Hanko 判子 is a name stamp/seal which is used in Japan widely for tasks such as making contracts (e.g. joining a new company, school, apartment, gym etc.), opening bank accounts, getting certificates (marriage, driver’s license, etc. ), writing resumes and even used as an acknowledgment of notifications. We even use Hanko to confirm corrections when we make spelling mistakes on official documents. Therefore, Hanko is a must-have item if you’re living in Japan! Signatures cannot be used in place of Hanko in most cases. Signatures are occasionally allowed as a makeshift “Hanko” for non-Japanese but it is much easier and faster to use an actual Hanko.
In addition to Hanko, you may have heard of Inkan 印鑑 or Inei 印影. These are the seal impressions made on a paper by Hanko, while Hanko is the physical stamp used to make Inkan/Inei, according to the dictionary. But nowadays even many Japanese call Inkan referring to Hanko (physical object).

WHAT TYPES OF HANKO ARE AVAILABLE?

There are a few types of Hanko for individual use; Ginkōin (used at the bank, when opening and closing an account and for withdrawals), Jitsuin (means “real Hanko”, and is used when making contracts or getting official certificates), Mitomein (Hanko for acknowledgement) and Sanmonban (“cheap” Hanko, this is also used for acknowledgement). These four are the major Hanko for individual use. If you run a business, you may need to make a Kaishain (会社印), meaning company Hanko.
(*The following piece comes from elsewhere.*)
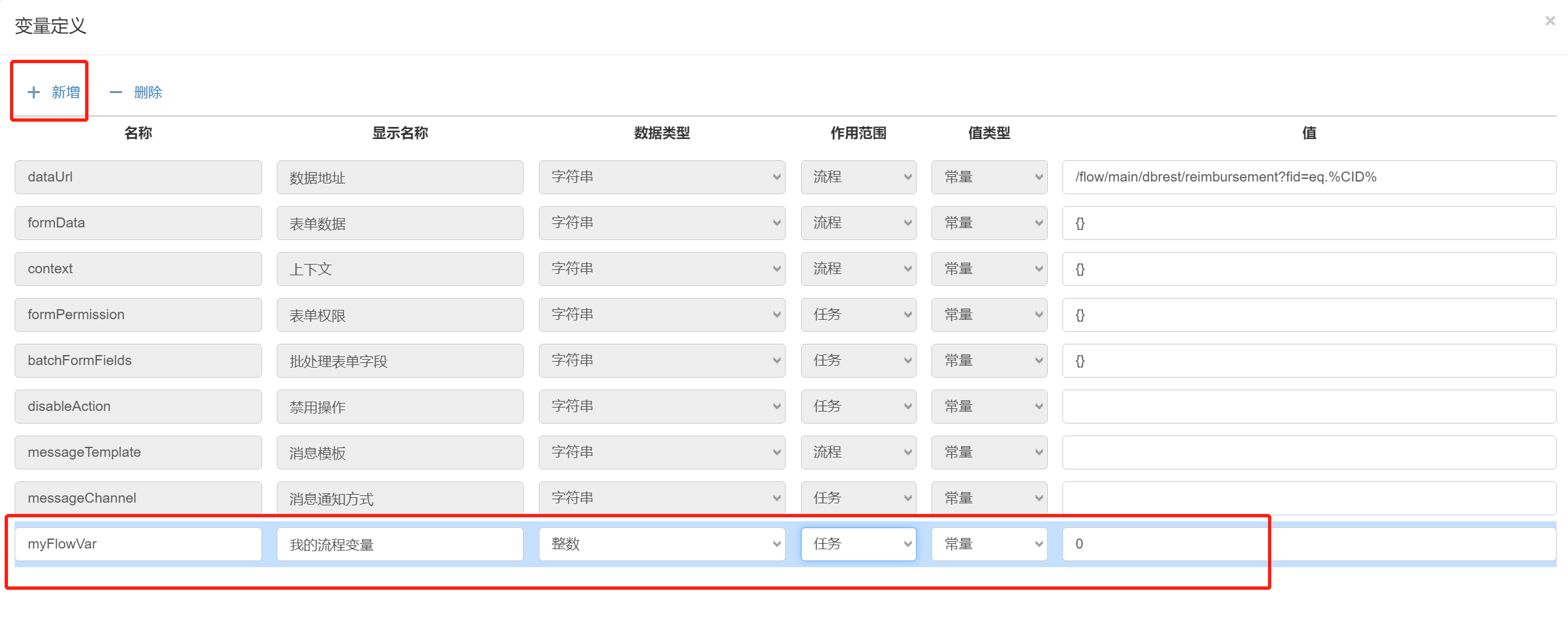Screen dimensions: 1568x627
Task: Open data type dropdown for dataUrl row
Action: pos(661,177)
Ginkōin (銀行印)is used when you open a bank account, and the bank keeps its Inkan and they require you to bring your Hanko when you withdraw big money (like more than 500,000 yen at once, but it depends on bank) or close the bank account..  The ideal Ginkōin size is around 12-15mm in a diameter, but there is no regulation.

Jitsuin (実印) is a Hanko which is registered at city hall or a ward office. If you register your Hanko, you can get a certificate showing that your Inkan is yours. This process is necessary when you buy big items such as house or car. When making contract purchasing these items, you also need to submit the certificate along with the Inkan.  The ideal Jitsuin size is around 13-18mm in a diameter, but there is no regulation.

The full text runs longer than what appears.